Collected data entries:
....
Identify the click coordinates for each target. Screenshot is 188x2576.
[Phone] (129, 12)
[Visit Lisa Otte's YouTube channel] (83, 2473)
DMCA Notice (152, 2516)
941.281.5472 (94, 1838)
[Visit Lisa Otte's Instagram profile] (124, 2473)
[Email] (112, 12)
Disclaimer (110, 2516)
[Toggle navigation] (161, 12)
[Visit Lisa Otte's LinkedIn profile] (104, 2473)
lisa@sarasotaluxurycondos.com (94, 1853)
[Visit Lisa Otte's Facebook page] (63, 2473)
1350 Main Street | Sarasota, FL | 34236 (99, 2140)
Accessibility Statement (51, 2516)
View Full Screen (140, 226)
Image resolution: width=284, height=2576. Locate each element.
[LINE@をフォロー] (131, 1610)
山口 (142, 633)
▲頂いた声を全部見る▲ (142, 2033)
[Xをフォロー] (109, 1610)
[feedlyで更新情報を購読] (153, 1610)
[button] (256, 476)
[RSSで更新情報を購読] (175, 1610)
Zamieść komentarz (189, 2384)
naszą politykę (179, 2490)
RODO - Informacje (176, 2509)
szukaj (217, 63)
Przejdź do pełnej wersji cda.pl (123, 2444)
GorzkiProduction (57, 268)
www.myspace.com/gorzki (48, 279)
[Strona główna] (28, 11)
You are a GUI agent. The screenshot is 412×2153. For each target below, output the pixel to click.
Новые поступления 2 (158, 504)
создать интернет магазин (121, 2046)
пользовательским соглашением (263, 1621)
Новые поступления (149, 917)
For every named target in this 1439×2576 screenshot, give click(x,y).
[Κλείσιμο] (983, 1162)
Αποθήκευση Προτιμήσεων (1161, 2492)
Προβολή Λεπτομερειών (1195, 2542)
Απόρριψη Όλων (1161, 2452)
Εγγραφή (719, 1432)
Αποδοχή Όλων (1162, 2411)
....
Please quote every record above exactly as it appears.

## Output below
Identify the click coordinates for each target. Screenshot is 188x2576.
[Phone] (129, 12)
[Visit Lisa Otte's YouTube channel] (83, 2473)
DMCA Notice (152, 2516)
941.281.5472 (94, 1838)
[Visit Lisa Otte's Instagram profile] (124, 2473)
[Email] (112, 12)
Disclaimer (110, 2516)
[Toggle navigation] (161, 12)
[Visit Lisa Otte's LinkedIn profile] (104, 2473)
lisa@sarasotaluxurycondos.com (94, 1853)
[Visit Lisa Otte's Facebook page] (63, 2473)
1350 Main Street | Sarasota, FL | 34236 (99, 2140)
Accessibility Statement (51, 2516)
View Full Screen (140, 226)
Image resolution: width=284, height=2576. Locate each element.
[LINE@をフォロー] (131, 1610)
山口 (142, 633)
▲頂いた声を全部見る▲ (142, 2033)
[Xをフォロー] (109, 1610)
[feedlyで更新情報を購読] (153, 1610)
[button] (256, 476)
[RSSで更新情報を購読] (175, 1610)
Zamieść komentarz (189, 2384)
naszą politykę (179, 2490)
RODO - Informacje (176, 2509)
szukaj (217, 63)
Przejdź do pełnej wersji cda.pl (123, 2444)
GorzkiProduction (57, 268)
www.myspace.com/gorzki (48, 279)
[Strona główna] (28, 11)
You are a GUI agent. The screenshot is 412×2153. For each target below, output the pixel to click.
Новые поступления 2 (158, 504)
создать интернет магазин (121, 2046)
пользовательским соглашением (263, 1621)
Новые поступления (149, 917)
For every named target in this 1439×2576 screenshot, give click(x,y).
[Κλείσιμο] (983, 1162)
Αποθήκευση Προτιμήσεων (1161, 2492)
Προβολή Λεπτομερειών (1195, 2542)
Απόρριψη Όλων (1161, 2452)
Εγγραφή (719, 1432)
Αποδοχή Όλων (1162, 2411)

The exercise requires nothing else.